REACH Authorization Not Required for COD Cell Tests - Good News for Users and Producers
COD (chemical oxygen demand) cell tests are highly beneficial for the analysis of water and wastewater as they combine accuracy with economy and ease of use. However, due to the potassium dichromate in their formulations, the tests have faced restrictions by the European Chemicals Agency (ECHA). According to the ECHA’s REACH regulations, prior authorization is needed for the production or use of the tests.
REACH regulations were later elaborated, exempting authorization for the use of the products for scientific R&D in a volume less than 1 ton per year. As per REACH Q&A 585, analytical activities, such as monitoring and quality control, are considered to be part of scientific R&D and, thus, are freely permitted. Still, unauthorized production was prohibited, thus sales of the reagents were threatened.
As authorization is a very costly and lengthy process, three German manufacturers of COD test kits (Merck KGaA, Darmstadt, Germany, MACHEREY-NAGEL GmbH & Co. KG, and Tintometer GmbH) founded the COD2 Consortium to jointly elaborate the application dossier for REACH authorization. This was required because, according to REACH Article 3 (23), the formulation step in the production of COD test kits was not covered by the exemption from authorization.

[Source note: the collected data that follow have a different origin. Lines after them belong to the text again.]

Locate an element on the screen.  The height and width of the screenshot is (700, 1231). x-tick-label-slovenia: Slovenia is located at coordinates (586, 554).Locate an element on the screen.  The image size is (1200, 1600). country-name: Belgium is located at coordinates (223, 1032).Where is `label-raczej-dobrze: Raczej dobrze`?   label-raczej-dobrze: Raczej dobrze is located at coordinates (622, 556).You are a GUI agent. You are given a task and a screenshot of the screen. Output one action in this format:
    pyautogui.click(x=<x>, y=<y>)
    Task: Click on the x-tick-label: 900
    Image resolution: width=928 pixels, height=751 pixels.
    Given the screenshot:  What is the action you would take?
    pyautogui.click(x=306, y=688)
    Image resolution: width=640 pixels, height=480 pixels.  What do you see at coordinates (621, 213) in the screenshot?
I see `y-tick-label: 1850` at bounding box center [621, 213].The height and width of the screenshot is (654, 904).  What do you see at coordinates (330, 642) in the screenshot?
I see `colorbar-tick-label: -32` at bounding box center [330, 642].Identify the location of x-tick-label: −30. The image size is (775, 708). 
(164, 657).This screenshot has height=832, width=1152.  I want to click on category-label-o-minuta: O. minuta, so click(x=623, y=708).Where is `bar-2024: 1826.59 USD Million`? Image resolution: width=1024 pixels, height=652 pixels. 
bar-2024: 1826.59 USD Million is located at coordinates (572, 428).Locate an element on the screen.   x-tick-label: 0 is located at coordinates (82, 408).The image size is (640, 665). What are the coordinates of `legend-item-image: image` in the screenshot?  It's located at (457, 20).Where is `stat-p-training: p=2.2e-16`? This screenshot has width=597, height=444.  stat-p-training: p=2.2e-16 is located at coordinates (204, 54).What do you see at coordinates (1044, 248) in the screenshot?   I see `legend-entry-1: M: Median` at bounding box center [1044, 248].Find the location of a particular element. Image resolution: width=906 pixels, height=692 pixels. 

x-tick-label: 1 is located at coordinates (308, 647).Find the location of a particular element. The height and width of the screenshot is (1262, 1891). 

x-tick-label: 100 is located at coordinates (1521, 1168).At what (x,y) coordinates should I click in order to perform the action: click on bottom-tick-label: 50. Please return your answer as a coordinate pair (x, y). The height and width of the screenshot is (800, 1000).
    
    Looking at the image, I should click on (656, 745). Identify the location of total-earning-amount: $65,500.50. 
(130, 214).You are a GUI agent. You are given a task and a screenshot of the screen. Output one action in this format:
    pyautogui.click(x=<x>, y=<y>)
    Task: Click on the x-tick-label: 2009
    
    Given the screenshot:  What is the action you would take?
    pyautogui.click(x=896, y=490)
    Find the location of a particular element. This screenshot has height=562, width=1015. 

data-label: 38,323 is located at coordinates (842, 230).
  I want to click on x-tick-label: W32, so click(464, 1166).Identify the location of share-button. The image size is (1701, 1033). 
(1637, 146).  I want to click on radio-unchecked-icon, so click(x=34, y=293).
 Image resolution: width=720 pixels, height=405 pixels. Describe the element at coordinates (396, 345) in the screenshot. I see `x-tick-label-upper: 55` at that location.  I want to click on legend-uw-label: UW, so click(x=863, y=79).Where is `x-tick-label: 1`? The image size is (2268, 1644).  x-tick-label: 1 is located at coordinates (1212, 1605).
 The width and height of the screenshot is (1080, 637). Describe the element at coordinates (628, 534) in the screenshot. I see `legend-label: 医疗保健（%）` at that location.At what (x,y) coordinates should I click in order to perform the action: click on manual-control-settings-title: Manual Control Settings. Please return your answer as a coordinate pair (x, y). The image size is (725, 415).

There was more progress in January 2015. REACH regulations were further expanded in Q&A 1030, exempting authorization for upstream steps, such as the formulation process in the production of COD test kits for use in scientific R&D. The COD2 Consortium considers this a very positive development. As they are no longer required to apply for authorization, they can secure the continuous production of COD test kits for water and wastewater analysis. This is good news for users and producers alike.